Tuesday, June 2, 2020

New Words for a New Time in the World

I've noticed quite a few new words or new use of words or words getting a lot more use than usual lately, having to do with the current situation in the world. Have you noticed it also? (If you know of or are using other words and phrases, please leave a comment.) I don't know if these definitions will make it to the standard dictionary, but they seem to be pretty common now. Are these words allowed in the game of Scrabble?

Blursday - not knowing what day it is because of quarrantines or lock downs

Covideo party - online parties, using skype or other video applications

Covidiot - someone ignoring public health advice 

Flattening the Curve - slowing the spread of the disease so that the health care system doesn't become overwhelmed. 

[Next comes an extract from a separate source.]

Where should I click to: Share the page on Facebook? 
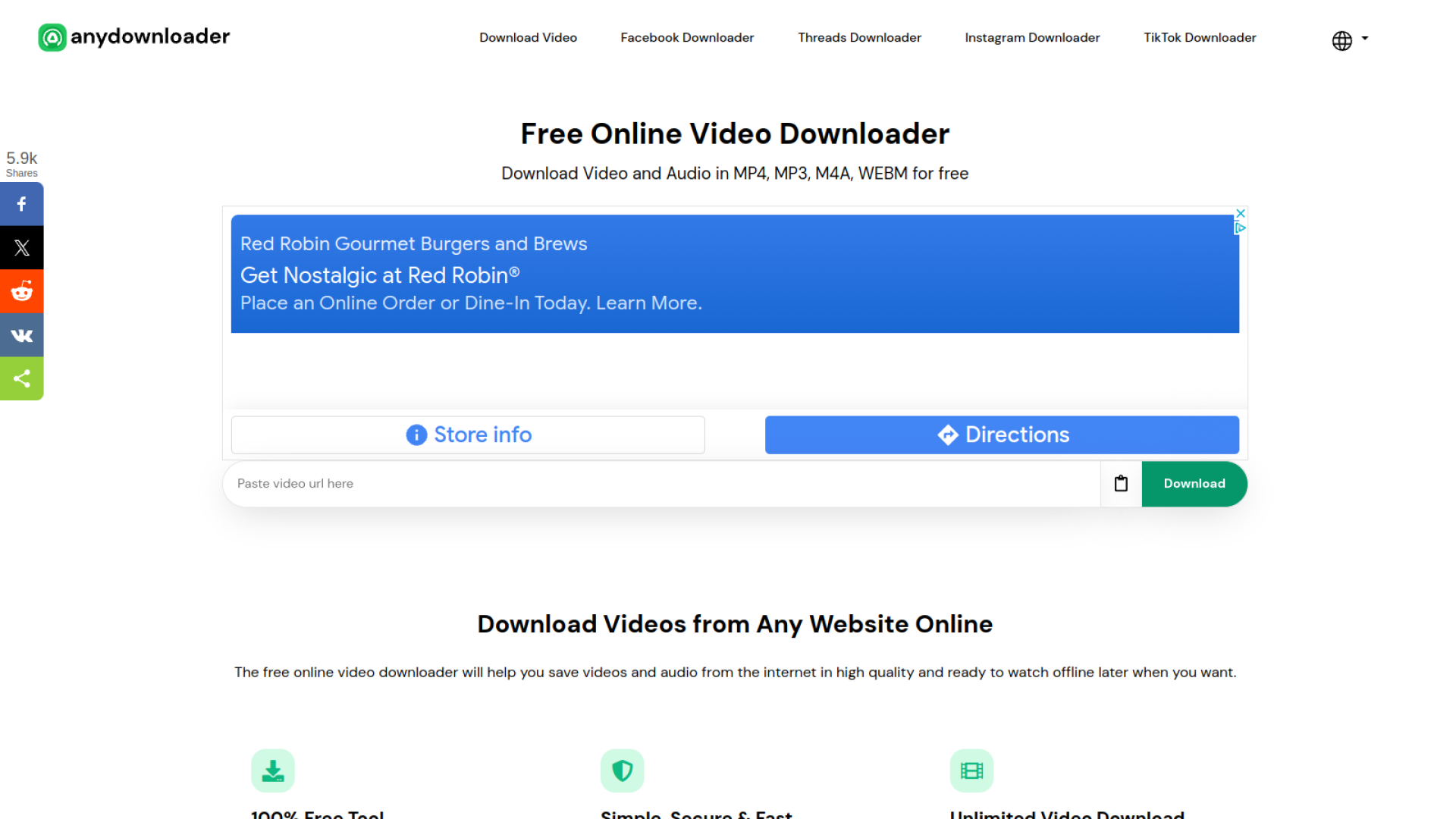21,203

Furlough - my students did not know this word, but use the phrase "no pay vacation" 

Infits - clothing worn at home, during work at home or stay at home orders, as opposed to outfits 

Infodemic - information epidemic, often used to talk about misinformation

PPE - Personal Protective Equipment

Quarantini - slang term for an alcohol beverage while staying at home (quarrantine martini)

Shelter-in-place - staying home until it is safe to come out again

Social Distancing - keeping a six foot or two meter distance between people to prevent the transmission of the virus through airborne channels (I previously heard this phrase to mean more of a mental distancing, but now it is used for physical distancing)

Stay-cation - stay at home vacation

Virtual Happy Hour  - the online cocktail hour 

WFH - Working From Home

Zoom (used as a verb) - using the Zoom video application for online meetings or get-togethers

The words I'm seeing and hearing and reading are in English. Do you know of words in other languages? Afterall, the coronavirus is worldwide.  

Another interesting thing about the new corona virus words is that the internet and social media are making them more accessible to more people. In previous health/disease outbreaks people were not as connected.  Do you think this will cause these words to be more lasting in the English language?


Queeniepatch said...

I can think of the Japanese term Telework meaning working from home using the your computer or telephone.

A lot of slang is derived from a stressful situation. I like the expression Quarantini!

kiwikid said...

Furlough to me related to the war years when people went on leave! Will be interesting to see if these words stay with us.

jacaranda said...

Social distancing, was never used before the covid era. I am seeing signs everywhere now.

diamondc said...

Pamela: This is great so many new words due to the virus, it amazes me.
I would use them in Scrabble.
I have heard the word video virus, everyone is using the internet to view each other, that in itself seems to be the new thing, they just cannot stop, people who never used it before are now doing so.


Jeanie said...

Furlough would be allowed... I wonder if any of the others will make it to the Scrabble dictionary. But yes, all those terms are familiar to me!

Vireya said...

One I've come across a lot is just "iso". Short for isolation, but easier to say or write. It's a word that was unnecessary before this year, but now it's everywhere.

Leonore Winterer said...

I hadn't heard 'Blursday' yet. That's a fun one!
I don't really know and specific German pandemic vocabulary, either. We mostly use the English ones too.